REQUIRED ACTION: For the records that follow, restate each one word for word and leave the images behind.

(DATA)

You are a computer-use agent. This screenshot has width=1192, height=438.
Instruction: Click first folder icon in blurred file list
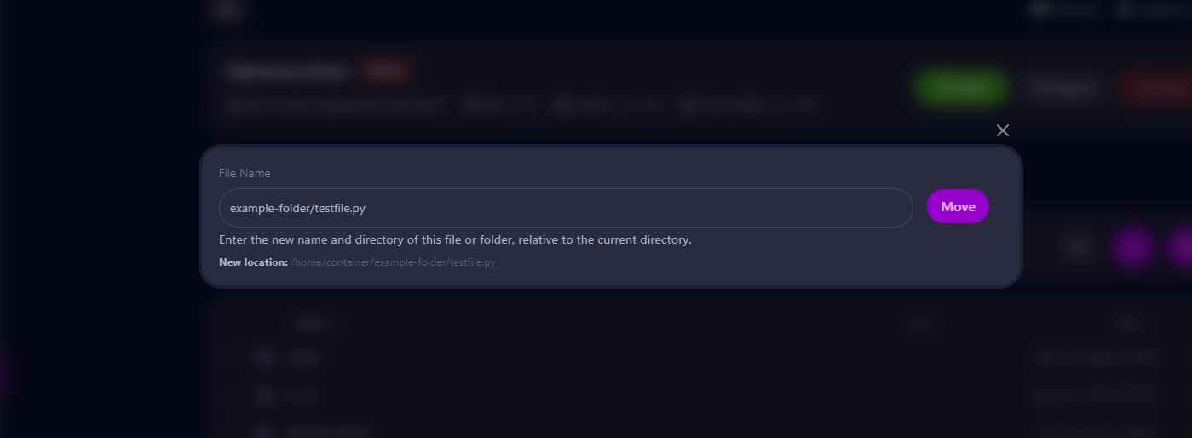(x=264, y=358)
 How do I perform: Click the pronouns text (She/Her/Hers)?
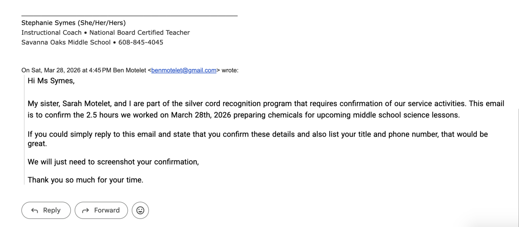click(102, 23)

(End DATA)

SOLUTION:
You are a computer-use agent. This screenshot has width=1192, height=438.
Instruction: Click first folder icon in blurred file list
(x=264, y=358)
 How do I perform: Click the pronouns text (She/Her/Hers)?
click(102, 23)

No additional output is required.